TASK DETAILS: Below are records; work out how many of their lines hold the string "click" and give that number alone.

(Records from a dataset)
+ + + + + + +

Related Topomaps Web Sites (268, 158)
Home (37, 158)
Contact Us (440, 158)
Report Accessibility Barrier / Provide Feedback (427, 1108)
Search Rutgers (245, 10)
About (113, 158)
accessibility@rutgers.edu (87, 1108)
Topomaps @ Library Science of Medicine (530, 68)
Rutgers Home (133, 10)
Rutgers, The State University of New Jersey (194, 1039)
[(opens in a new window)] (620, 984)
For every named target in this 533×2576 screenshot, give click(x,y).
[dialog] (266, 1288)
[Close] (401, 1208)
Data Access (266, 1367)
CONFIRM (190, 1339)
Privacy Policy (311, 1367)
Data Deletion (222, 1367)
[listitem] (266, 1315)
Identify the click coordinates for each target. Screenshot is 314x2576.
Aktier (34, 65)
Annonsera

+ + + + + + +

SOLUTION FOR THIS TASK: 2